I then asked her about the “my ass” comment. She kind of chuckled while she admitted that she has her own style — a style that works for her. I could certainly appreciate her flair. I told her that and added that she was a rock star. At the end of the meal I asked her for her card. I let her know that if I ever decided to seek the therapy that some people are convinced that I desperately need, I would be giving her a call.

This method for finding a therapist may not be for everyone, but I like to think that I, too, bring my own personal flair to certain situations. And, you have to love a therapist who peppers her conversations with “my ass”. Yeah. She’s my kind of therapist.

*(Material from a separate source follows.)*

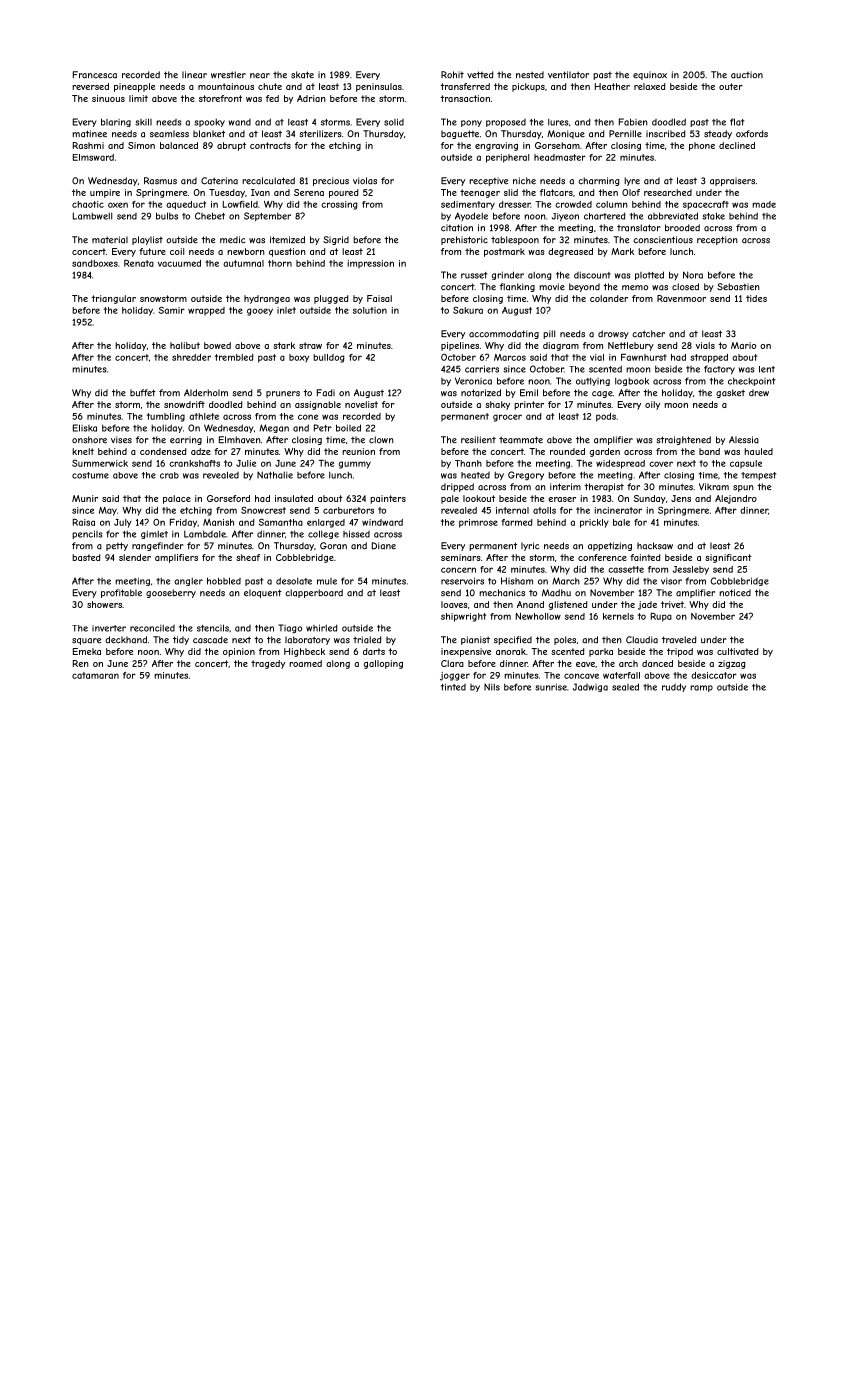 This screenshot has width=849, height=1400. I want to click on equinox, so click(650, 75).
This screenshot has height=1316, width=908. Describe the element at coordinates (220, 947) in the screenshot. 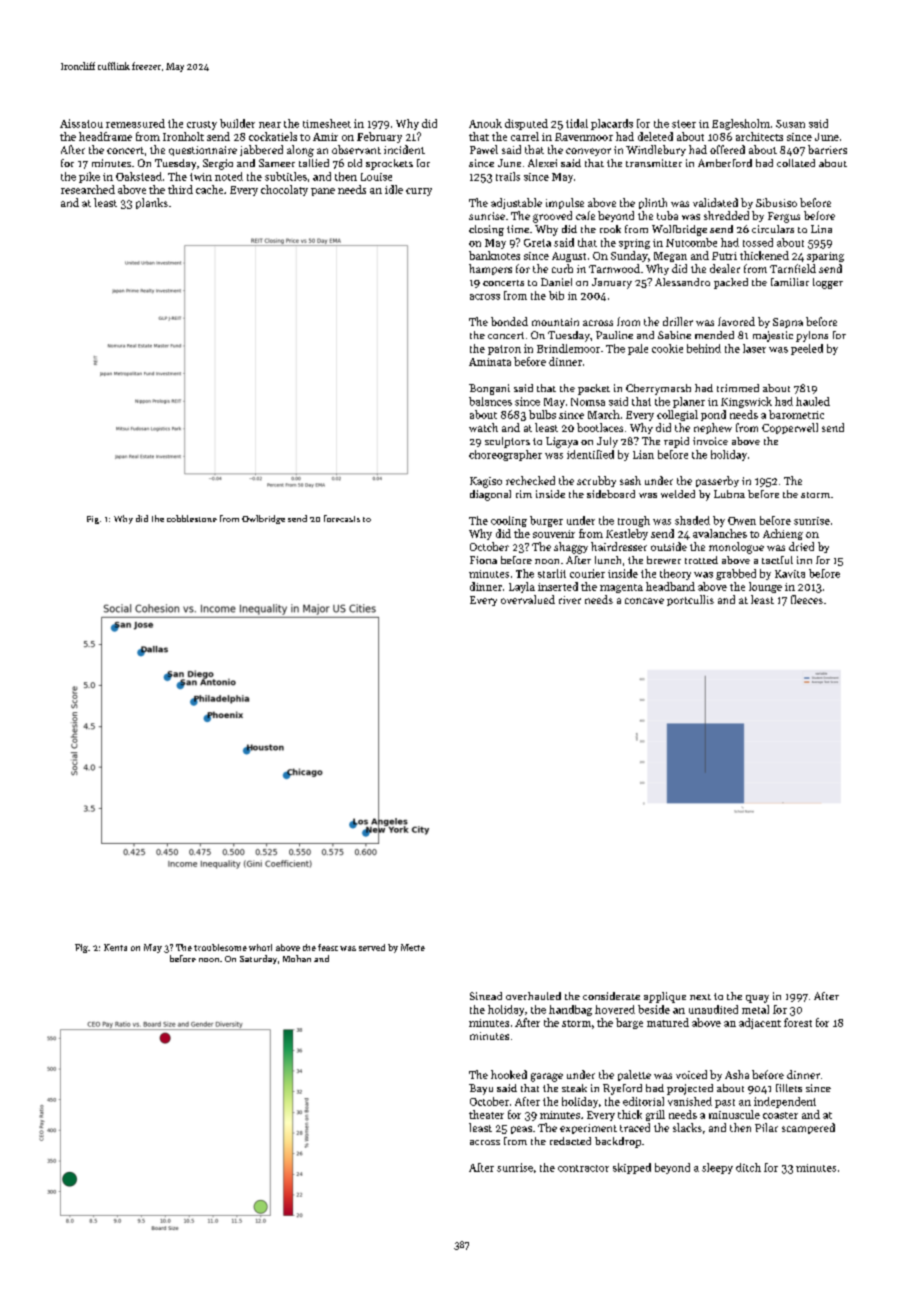

I see `troublesome` at that location.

6 thoughts on “Tales From “The Annoying Bar & Grill”: Finding a Therapist

  1. doreenb8 says:

    I never understood the takeout thing myself, I never order that way.
    I have to say those customers were the biggest pain in my ass too when I worked in a restaurant. I especially loved those special customers that called in their to go orders keeping me on the phone for 10-minutes and then coming in and wanting to change things after the order is packed and ready to go.
    I love that therapist!

    Liked by 1 person

    • javaj240 says:

      Oh, the takeout is the bane of my existence. Every single part of it sucks — and, do I even need to mention this? I hardly ever make a penny on it. So, yeah, it’s a win-win for me. LOL!

      Like

  2. Donna Hanton says:

    Don’t know how you do it! I worked in a bar for a short while and got to know a couple of ‘special customers’. Biting my tongue was always difficult – why I didn’t make a career out of it! I would have lost it all over “cheap ass coupon guy”, of that I have no doubt!!

    Liked by 1 person

    • javaj240 says:

      I have been doing this for almost 35 years. Every time I think I’ve seen it all… Along comes “cheap ass coupon” guy — or someone equally annoying. And, it’s getting worse. It’s good you got out when you did, LOL!

      Like

  3. kimdalferes says:

    The “good” bags – oh chica, you my dear have the patience of a saint. Hubs and I do often sit at the bar, if the wait for a table is long, but we’re patient & tip well.

    Liked by 1 person

    • javaj240 says:

      I have zero problem with people who sit at the bar to eat, so long as they realize that we use the same kitchen that the dining room uses, LOL. Sometimes I find it necessary to point this out to some of the “wait list jumpers”, as I like to call them. Oh, there’s a wait. Let’s just eat at the bar. Well, that’s fine, but as it is busy, it might take me a minute to get to you and the food? The food will take just as long as if you had ordered it at a table. Still, you will likely have eaten far sooner than had you waited for a table, LOL. No, it’s the takeout people that drive me crazy. I don’t even know why anyone would want to take out a steak, but they do. Alas, they do.